Among those shaking their heads are lucid Syrian allies who will mock the propensity of some of their comrades to insist that victory for President Bashar Assad is just around the corner. This gloom is shared by Kofi Annan, the U.N.-Arab League envoy. This week he lamented that violence in Syria remained at “unacceptable levels,” while insisting that the observer mission he has put together “is the only remaining chance to stabilize the country.” Annan has a plan, and because it’s the only plan in circulation everyone in the international community is clinging to it. And yet you will not find two people who truly believe that the deployment of United Nations monitors will slow the leviathan of civil war in Syria.
One reason is that Annan’s scheme pursues incompatible objectives. On the one side the envoy wants to contain the death and destruction, bringing it down to (well, the implication is his) “acceptable levels.” This Annan seeks to do through an all-inclusive dialogue between different Syrian political forces, regime and opposition. On the other side, however, he wants to facilitate the relatively peaceful overthrow of the Assad leadership, by creating conditions allowing for unhampered anti-regime protests. The Syrian president is no dope. He won’t implement those features of Annan’s plan that might undermine his authority. As for the opposition, it has no intention of embracing dialogue unless this leads to Assad’s departure, and unless it receives assurances that the regime will halt its brutality. The envoy is perhaps still hoping against hope that Russia’s government will decisively shift on Syria and compel Bashar Assad to become more conciliatory. However, that’s not likely. The Russians are ensnared in a knot of their own making. Their support is, indeed, essential for Assad’s survival. However, Moscow is so disinclined to surrender that singular leverage that its diplomatic flexibility has effectively been neutralized. Assad has the Russians’ measure. They cannot readily give up on him, because that would mean forfeiting their strongest card and caving in to the Americans at the Security Council. Russia has become an agent of the status quo, regardless of its assurances to Annan that it is not committed in principle to the perpetuation of Assad rule.

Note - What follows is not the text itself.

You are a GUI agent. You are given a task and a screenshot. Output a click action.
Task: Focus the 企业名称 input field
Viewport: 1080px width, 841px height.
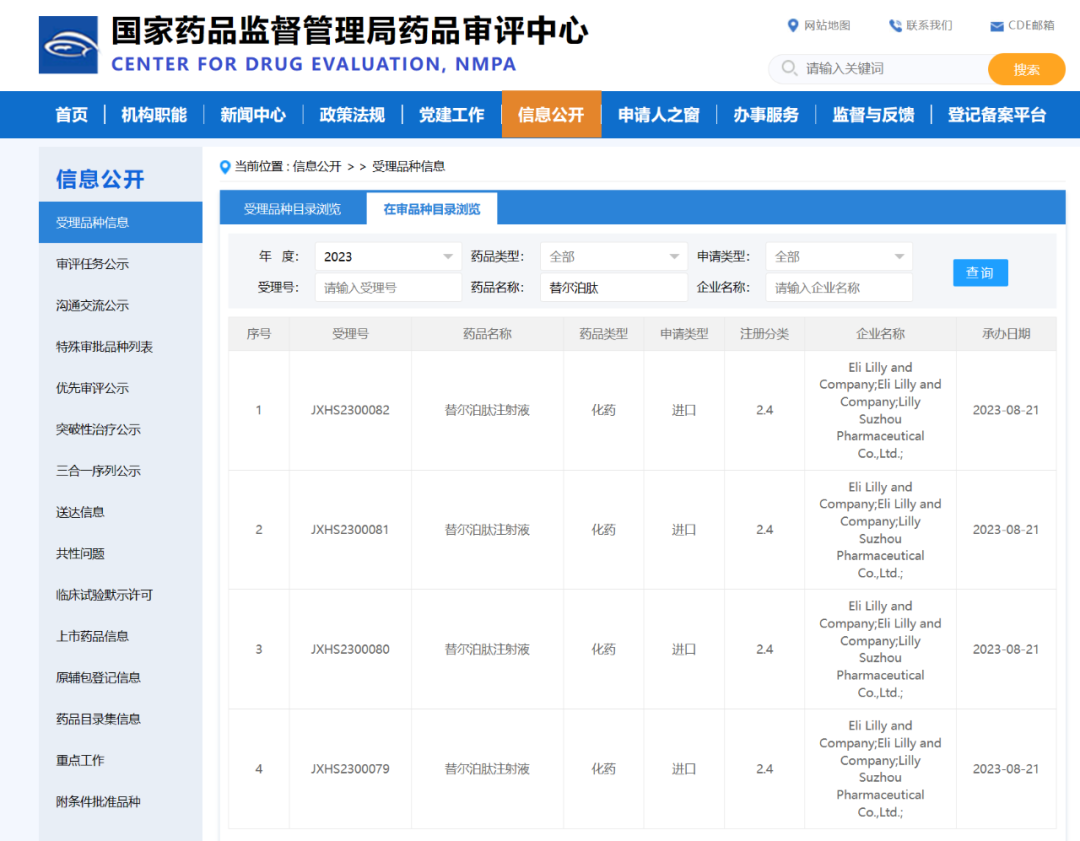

The charade will persist. Annan, to protect his plan, will continue to suggest that Russia might succeed in pressing for a change in Assad’s behavior. The Russians, who don’t want to see the envoy’s proposals abandoned, since that would leave a vacuum and only highlight Moscow’s ineffectiveness, will continue to hint that they can deliver a breakthrough. Everyone else, the United States above all, will wait and see. No one wants to be held responsible for a void in Syria, and no one has an alternative to Annan’s project.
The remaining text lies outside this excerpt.